• _TASK LIST_
A) Answer these from the forum post on compositing a render over a photo backdrop:
(i) What file format is the photo, and which color space do its Windows file properties report?
(ii) Which node is used to place the render over the photo?
(iii) According to the documentation, what kind of alpha does the render's output have?
B) In the forum post on compositing a render over a photo backdrop, take the passage that begins at the words "Next, we use" and stops after "config decide that?", and write it out with "openEXR" swapped for "TIFF".
C) Extend the forum post on compositing a render over a photo backdrop, picking up right after its last sentence.

• _EXTRACT PROVIDED_
==========
How to composite render over backdrop with AgX config

@Eary_Chow @kram10321 Hope you don’t mind me tagging you, but I didn’t wanna ask in the filmic v2 thread as I think it will be more easily found in its own thread and a lot of answers tend to get lost there. I have some of questions. If I’ve used wrong terminology anywhere, please correct me.

I’ve got a 3D scene in Blender and I’ve got a simple photo in JPG that’s in sRGB according to Windows file properties:

  • Is that the correct way to find out the color space of a photo? Is there a better way?
  • Is that the ICC profile?
  • Is there information missing here and if so, what exactly?
  • Can sRGB mean multiple things?

Now I’d like to use this photo as the backdrop to my render. If I understand correctly we start by setting the Color management to none (and the display device correctly to my displays gamma)?
image

Next, we use the Alpha over node to place my render with transparant background over the photo.

The documentation says the render’s output has premultiplied alpha (like openEXR), so we have to tick the “Convert Premultiplied (to Straight Alpha)” box: https://docs.blender.org/manual/en/3.6/glossary/index.html#term-Alpha-Channel

Alright, so now we have to “manage the colours”. From following the Filmic v2 thread for the longest time I’ve understood that the render output is in Linear BT.709 with D65 whitepoint and we have to move to my (and most people’s) display gamma which is sRGB(1), but through the AgX transform. So we do this:

  • Is the render output color gamma(space?) something hardcoded to Cycles, or does the OCIO config decide that?

Next, I would think we’d work analagously with the photo. I’d add a colorspace converter from sRGB to AgX Base sRGB like this:

This results in very dark colours, so:

  • Why is this wrong and what would be correct?

The solution is likely obvious to many, but I’d really like to gain a true understanding for this mess so I can help others that are in the same position.


(1) I’ve seen the P3 thread, which complicates things because Blender doesn’t have a function to apply an ICC profile to image exports. Mac Users: Let's Solve The Color Problem (Gamma Shift On Mac)

I can’t say I am familiar with OS color management, so I can be wrong here.
==========
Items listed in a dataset
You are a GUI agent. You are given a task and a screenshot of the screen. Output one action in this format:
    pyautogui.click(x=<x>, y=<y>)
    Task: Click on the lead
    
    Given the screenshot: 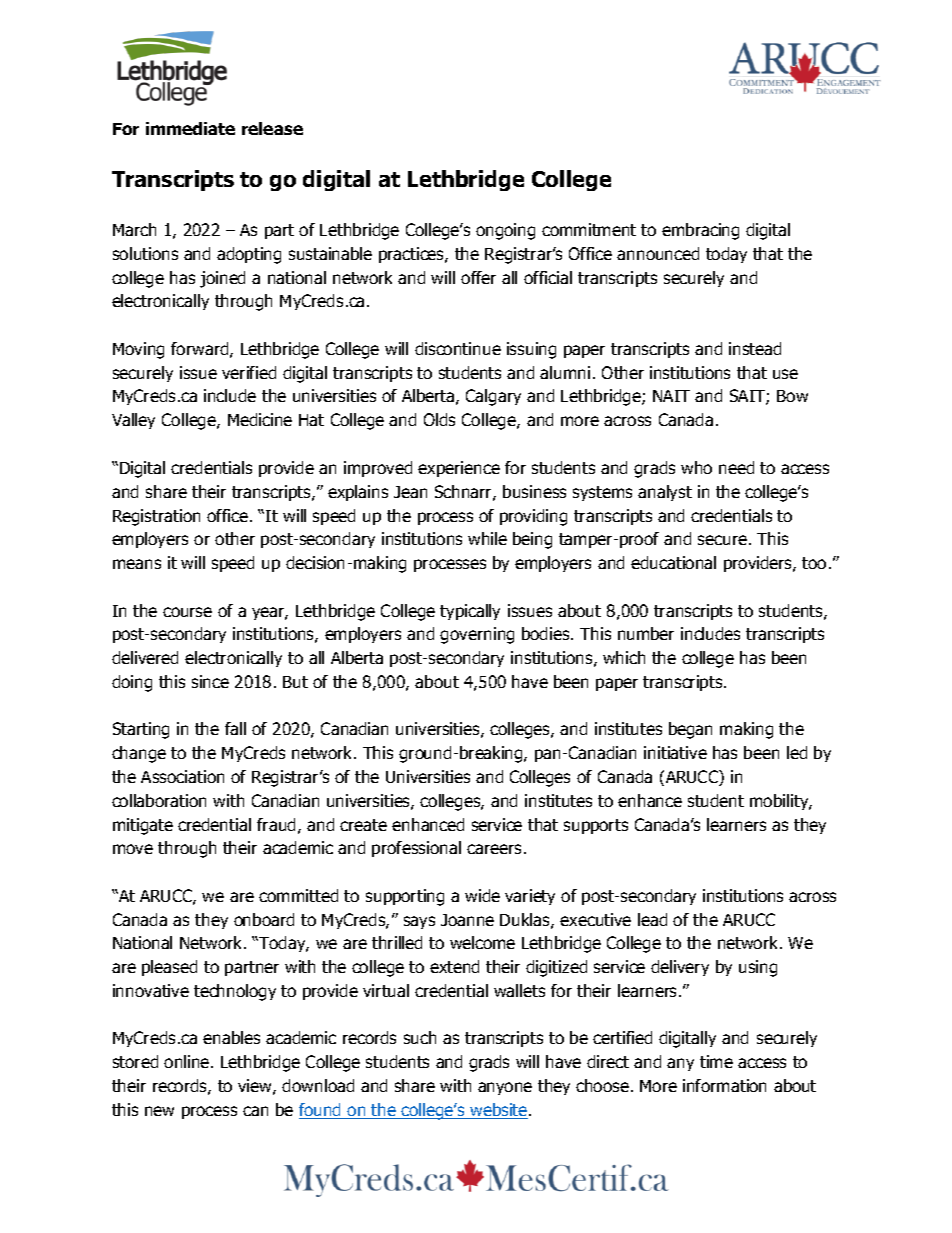 What is the action you would take?
    pyautogui.click(x=652, y=919)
==========
• _ANSWERS TO THE EXERCISES_
A)
(i) JPG; sRGB
(ii) The Alpha over node
(iii) Premultiplied alpha (like openEXR)

B)
Next, we use the Alpha over node to place my render with transparant background over the photo.

The documentation says the render’s output has premultiplied alpha (like TIFF), so we have to tick the “Convert Premultiplied (to Straight Alpha)” box: https://docs.blender.org/manual/en/3.6/glossary/index.html#term-Alpha-Channel

Alright, so now we have to “manage the colours”. From following the Filmic v2 thread for the longest time I’ve understood that the render output is in Linear BT.709 with D65 whitepoint and we have to move to my (and most people’s) display gamma which is sRGB(1), but through the AgX transform. So we do this:

  • Is the render output color gamma(space?) something hardcoded to Cycles, or does the OCIO config decide that?

C)
AFAIK it’s not. Majority of the JPGs out there don’t even have this line of property in there.
If it explicitly says sRGB in there, maybe we can trust that, but for other spaces, it’s…
These are two JPGs from my canon camera:


The Adobe RGB one just says “uncalibrated” there.

No.

When I import these two to GIMP, the Adobe RGB one shows warning upon import that it has Adobe RGB ICC profile embedded, while the sRGB one just got imported without any warnings and got assumed by GIMP to be sRGB.

It’s funny how the one listed as “uncalibrated” is the one that has ICC profile embedded.

Not really, I believe the general practice is if there is no metadata or icc profile specifying the space, it would be assumed to be sRGB. (I am not sure here, correct me if I am wrong.)

It could mean BT.709 primaries with power 2.2 function or the linear+2.4 piece-wise function. The difference is mostly in the “shadows”, piece-wise has darker “shadows” than power 2.2. But if you don’t care the little difference it’s fine, I guess.

The display device acts as a “folder” to hold the view transforms, so if you set it to None it doesn’t really matter which device it is anymore.
Also the term Gamma is used weirdly here, as the classic meaning of the term is about the power law transfer function only. For example, sRGB and Display P3 don’t have a “gamma” difference, they just have different primaries. Using just “color space” in general here should be fine.

This is probably unnecessary, as if you save the end result to jpg or png etc., it will be forced to be unassociated alpha (aka straight) anyways. If you manually convert that, you risk losing things like glass reflections in your 3D render.

Not that.


This results in doubling of the “sRGB to Linear” transform.

Your imported JPG is also closed domain (from 0.0 to 1.0), it already has gone through your Sony camera’s built-in view transform. So you are not only doing a double “sRGB to Linear” transform, but also doing a “double view transform” here.

Make sure the two footages are the same state, either both linearized closed domain, or both non-linear state like sRGB encoded state, before you alpha over them together.

It’s determined by the scene_linear role in OCIO config. The Convert Colorspace node selects that space by default upon adding the node.

You can manually embed ICC profiles with software like GIMP.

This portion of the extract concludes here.